[Provided material — start]

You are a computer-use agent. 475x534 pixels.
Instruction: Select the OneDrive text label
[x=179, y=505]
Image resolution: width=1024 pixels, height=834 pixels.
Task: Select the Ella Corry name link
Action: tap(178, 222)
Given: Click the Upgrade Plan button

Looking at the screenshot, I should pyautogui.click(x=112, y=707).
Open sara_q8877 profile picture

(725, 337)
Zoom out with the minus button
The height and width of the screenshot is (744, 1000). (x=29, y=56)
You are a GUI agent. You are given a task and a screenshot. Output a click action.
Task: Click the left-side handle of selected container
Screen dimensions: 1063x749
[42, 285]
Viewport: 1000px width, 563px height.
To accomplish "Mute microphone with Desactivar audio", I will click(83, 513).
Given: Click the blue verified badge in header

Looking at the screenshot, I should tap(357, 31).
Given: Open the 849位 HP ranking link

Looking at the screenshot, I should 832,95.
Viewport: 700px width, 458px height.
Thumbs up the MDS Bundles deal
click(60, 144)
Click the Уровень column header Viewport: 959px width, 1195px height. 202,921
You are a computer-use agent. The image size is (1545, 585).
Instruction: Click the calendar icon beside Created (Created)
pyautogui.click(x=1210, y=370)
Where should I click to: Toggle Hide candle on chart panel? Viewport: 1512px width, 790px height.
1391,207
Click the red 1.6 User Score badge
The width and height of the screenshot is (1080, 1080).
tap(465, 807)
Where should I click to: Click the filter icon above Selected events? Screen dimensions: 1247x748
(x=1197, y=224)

[Provided material — finish]

◆ What is expected
Print all of the data exactly as it was given.

◆ Answer to this exercise
You are a computer-use agent. 475x534 pixels.
Instruction: Select the OneDrive text label
[x=179, y=505]
Image resolution: width=1024 pixels, height=834 pixels.
Task: Select the Ella Corry name link
Action: tap(178, 222)
Given: Click the Upgrade Plan button

Looking at the screenshot, I should pyautogui.click(x=112, y=707).
Open sara_q8877 profile picture

(725, 337)
Zoom out with the minus button
The height and width of the screenshot is (744, 1000). (x=29, y=56)
You are a GUI agent. You are given a task and a screenshot. Output a click action.
Task: Click the left-side handle of selected container
Screen dimensions: 1063x749
[42, 285]
Viewport: 1000px width, 563px height.
To accomplish "Mute microphone with Desactivar audio", I will click(83, 513).
Given: Click the blue verified badge in header

Looking at the screenshot, I should tap(357, 31).
Given: Open the 849位 HP ranking link

Looking at the screenshot, I should 832,95.
Viewport: 700px width, 458px height.
Thumbs up the MDS Bundles deal
click(60, 144)
Click the Уровень column header Viewport: 959px width, 1195px height. 202,921
You are a computer-use agent. The image size is (1545, 585).
Instruction: Click the calendar icon beside Created (Created)
pyautogui.click(x=1210, y=370)
Where should I click to: Toggle Hide candle on chart panel? Viewport: 1512px width, 790px height.
1391,207
Click the red 1.6 User Score badge
The width and height of the screenshot is (1080, 1080).
tap(465, 807)
Where should I click to: Click the filter icon above Selected events? Screen dimensions: 1247x748
(x=1197, y=224)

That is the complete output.